Monday, Oct. 16, 1989
Prizes
In the past 20 years, Tibet's exiled leader, Tenzin Gyatso, 54, has been nominated several times for the Nobel Peace Prize. His nonviolent Buddhist philosophy and advocacy of a peaceful approach to determining Tibet's future would seem to make the 14th Dalai Lama (meaning "Ocean of Wisdom") a natural for the honor. So when the Nobel Committee in Oslo finally named him the winner of the $445,000 cash award last week, the question was not "Why him?" but "Why now?" Surely the choice of the Dalai Lama, who has been living in India since he fled Chinese occupation forces in 1959, was meant as a slap at Beijing: a symbol of international condemnation of the Chinese government for its crackdown on the students' democracy movement in Tiananmen Square last June and imposition of martial law in the Tibetan capital, Lhasa, following anti-Chinese riots last March.
Norwegian Nobel Committee chairman Egil Aarvik admitted the choice could be interpreted that way. "If I were a Chinese student, I would be fully in support of the decision," he told reporters. The Chinese embassy in Oslo read it the same way. It denounced the award as an intervention in China's internal affairs. Wang Guisheng, the embassy press attache, accused the Dalai Lama of "subverting the unity of the nation."

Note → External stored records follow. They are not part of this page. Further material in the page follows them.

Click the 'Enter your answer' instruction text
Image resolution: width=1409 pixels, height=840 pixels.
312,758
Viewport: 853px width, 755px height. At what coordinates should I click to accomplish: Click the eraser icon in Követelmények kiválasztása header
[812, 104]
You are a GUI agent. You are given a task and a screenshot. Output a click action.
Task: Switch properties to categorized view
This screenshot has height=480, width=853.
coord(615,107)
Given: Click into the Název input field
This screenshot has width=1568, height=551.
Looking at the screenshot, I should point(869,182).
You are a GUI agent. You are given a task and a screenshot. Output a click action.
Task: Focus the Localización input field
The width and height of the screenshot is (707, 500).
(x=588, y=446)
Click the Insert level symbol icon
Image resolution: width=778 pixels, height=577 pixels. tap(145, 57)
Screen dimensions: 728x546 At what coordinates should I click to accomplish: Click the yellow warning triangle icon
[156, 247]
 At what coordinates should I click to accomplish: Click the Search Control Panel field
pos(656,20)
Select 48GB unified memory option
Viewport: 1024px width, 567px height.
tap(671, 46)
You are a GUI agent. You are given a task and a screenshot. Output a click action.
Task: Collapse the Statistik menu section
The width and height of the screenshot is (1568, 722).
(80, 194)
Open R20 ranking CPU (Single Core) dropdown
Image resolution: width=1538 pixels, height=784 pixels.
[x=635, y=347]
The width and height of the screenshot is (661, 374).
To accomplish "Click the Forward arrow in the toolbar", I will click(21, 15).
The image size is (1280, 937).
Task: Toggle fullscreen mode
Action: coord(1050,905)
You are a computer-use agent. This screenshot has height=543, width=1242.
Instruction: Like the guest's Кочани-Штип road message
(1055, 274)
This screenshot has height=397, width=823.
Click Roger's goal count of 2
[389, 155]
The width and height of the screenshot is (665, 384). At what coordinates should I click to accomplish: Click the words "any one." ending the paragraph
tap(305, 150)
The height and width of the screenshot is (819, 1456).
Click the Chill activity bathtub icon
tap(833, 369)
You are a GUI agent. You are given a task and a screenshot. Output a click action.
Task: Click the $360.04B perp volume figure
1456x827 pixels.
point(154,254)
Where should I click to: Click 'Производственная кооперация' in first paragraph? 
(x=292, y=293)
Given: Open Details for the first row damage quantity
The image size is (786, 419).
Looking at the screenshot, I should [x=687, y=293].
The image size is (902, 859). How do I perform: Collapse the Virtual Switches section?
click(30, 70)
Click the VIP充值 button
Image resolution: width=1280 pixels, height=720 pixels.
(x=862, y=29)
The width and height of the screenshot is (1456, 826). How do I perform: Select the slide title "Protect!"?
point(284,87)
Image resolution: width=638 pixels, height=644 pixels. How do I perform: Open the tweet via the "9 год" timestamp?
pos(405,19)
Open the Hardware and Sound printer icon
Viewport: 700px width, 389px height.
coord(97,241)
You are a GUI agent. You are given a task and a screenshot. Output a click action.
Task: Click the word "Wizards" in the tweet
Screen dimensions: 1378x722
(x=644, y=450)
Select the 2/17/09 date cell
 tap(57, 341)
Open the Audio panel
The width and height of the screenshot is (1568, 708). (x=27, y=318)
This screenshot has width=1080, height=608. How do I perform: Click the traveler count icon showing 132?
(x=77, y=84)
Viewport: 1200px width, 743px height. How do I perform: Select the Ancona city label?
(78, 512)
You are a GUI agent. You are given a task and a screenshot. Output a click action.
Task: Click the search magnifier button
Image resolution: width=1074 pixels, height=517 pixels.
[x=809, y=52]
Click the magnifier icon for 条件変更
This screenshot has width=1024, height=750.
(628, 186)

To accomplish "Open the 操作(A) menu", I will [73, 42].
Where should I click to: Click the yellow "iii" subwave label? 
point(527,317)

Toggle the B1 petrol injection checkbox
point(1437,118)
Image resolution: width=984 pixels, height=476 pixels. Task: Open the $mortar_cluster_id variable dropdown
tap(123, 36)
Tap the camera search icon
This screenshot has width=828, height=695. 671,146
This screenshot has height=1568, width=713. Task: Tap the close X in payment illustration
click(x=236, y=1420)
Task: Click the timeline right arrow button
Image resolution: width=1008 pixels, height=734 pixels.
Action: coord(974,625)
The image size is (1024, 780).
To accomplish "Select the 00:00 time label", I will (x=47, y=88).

At the Dalai Lama's headquarters in Dharmsala, India, news of the award prompted 1,000 exiled Tibetans to dance in the streets. "It is a victory for oppressed people everywhere," read an official statement. The Dalai Lama, attending a spiritual conference in Newport Beach, Calif., responded to the fuss with characteristic humility. "My case is nothing special," he said. "I am a simple Buddhist monk -- no more, no less." Authorities in Beijing, who have been struggling to convey an image of national calm and restored normality, only wish that were true.